■ Your goal ■
Below are the records; count the lines in which "computer" occurs and report only that number.

____ Data

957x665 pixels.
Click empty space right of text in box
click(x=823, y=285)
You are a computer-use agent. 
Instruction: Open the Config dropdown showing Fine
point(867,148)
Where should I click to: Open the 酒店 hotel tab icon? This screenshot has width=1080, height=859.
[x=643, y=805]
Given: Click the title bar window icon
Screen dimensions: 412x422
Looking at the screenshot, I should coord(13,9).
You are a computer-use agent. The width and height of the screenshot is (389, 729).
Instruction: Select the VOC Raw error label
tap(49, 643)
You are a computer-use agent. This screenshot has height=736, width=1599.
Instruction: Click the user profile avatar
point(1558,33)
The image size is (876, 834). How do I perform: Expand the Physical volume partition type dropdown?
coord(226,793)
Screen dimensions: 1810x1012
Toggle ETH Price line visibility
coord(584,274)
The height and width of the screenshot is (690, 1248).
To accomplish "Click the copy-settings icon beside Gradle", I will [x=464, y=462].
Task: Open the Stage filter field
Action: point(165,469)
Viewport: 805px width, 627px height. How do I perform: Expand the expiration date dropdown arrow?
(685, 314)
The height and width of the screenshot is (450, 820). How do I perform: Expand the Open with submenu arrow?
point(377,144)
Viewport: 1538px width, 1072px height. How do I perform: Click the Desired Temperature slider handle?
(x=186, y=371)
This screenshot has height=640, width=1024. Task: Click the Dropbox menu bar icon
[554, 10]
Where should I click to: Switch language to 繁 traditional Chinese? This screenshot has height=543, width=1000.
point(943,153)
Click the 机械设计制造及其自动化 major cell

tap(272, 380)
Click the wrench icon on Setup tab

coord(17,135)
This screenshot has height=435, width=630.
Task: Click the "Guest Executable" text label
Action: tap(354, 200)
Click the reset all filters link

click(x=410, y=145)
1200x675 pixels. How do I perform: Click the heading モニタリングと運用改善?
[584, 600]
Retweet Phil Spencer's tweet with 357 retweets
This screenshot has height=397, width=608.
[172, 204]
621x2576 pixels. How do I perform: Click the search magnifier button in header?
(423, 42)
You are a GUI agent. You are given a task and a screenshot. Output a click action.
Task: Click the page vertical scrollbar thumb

________

■ Expected answer ■
3